De Human Behaviour à The Anchor Song, Björk se tient également à bonne distance de tout automatisme préréglé en usine : il s'agit plutôt ici d'effectuer des allers-retours permanents entre des communautés et des esthétiques qui au mieux s'ignorent, au pire se toisent (le jazz, le trip-hop, la transe).
Un disque qui casse les co(r)des
Entre les mains d'un producteur chargé de rendre cette vision de la pop plus conforme et séductrice, « Debut » aurait pu tomber à plat. Or, Björk a l'intelligence de solliciter les conseils de quelques amoureux des studios - Nellee Hooper (Massive Attack et Sinéad O'Connor), Graham Massey (808 State) ou encore la harpiste Corky Hale -, tous chargés de donner forme et épaisseur à ses idées expérimentales, d'offrir une colonne vertébrale rythmique à ces onze morceaux incroyablement joueurs et casse-cou.
Il faut en effet faire preuve d'une sacrée trempe pour poser sa voix, à fois douce et puissante, sur des mélodies aussi schizophrènes, qui passent sans trembler des genoux de la dance (There's More to Life Than This) à une complainte acoustique (Like Someone I Love) trahissant l'amour de Björk pour les écritures ancestrales.
Deux tubes intemporels
« Debut » est donc un véritable virage à angle aigu dans la carrière d'une artiste qui semble avoir déjà tant connu : la vie en groupe, le succès, une tournée en première partie de U2, un déménagement à Londres, etc. D'où, peut-être, cette volonté de se mettre en danger, de tester des croisements entre des genres a priori incompatibles (du saxophone et des sonorités asiatiques sur un beat techno, vraiment ?) d'explorer les moindres recoins de la pop, chaque possibilité, toutes les nuances. Avec, tout de même, l'idée de s'appuyer sur quelques singles forts..

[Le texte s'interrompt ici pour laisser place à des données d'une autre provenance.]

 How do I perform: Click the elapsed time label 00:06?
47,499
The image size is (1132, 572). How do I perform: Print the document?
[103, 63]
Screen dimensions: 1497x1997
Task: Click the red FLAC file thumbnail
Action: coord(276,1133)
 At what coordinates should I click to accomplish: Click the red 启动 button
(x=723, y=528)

C’est que l'on n'écoule pas trois millions de disques uniquement grâce à des idées visionnaires. Il faut également des tubes, et ça, « Debut », en compte au moins deux : Violently Happy et Venus As A Boy, probablement l'un des plus grands morceaux de l'Islandaise, peut-être même l'un de ses plus personnels. Celui où, pour reprendre les mots de Jean-Baptiste Mondino, Björk fait comprendre au monde entier qu'elle est là pour « nous montrer quelque chose d’intime ». Et trente ans plus tard, rien n'a changé.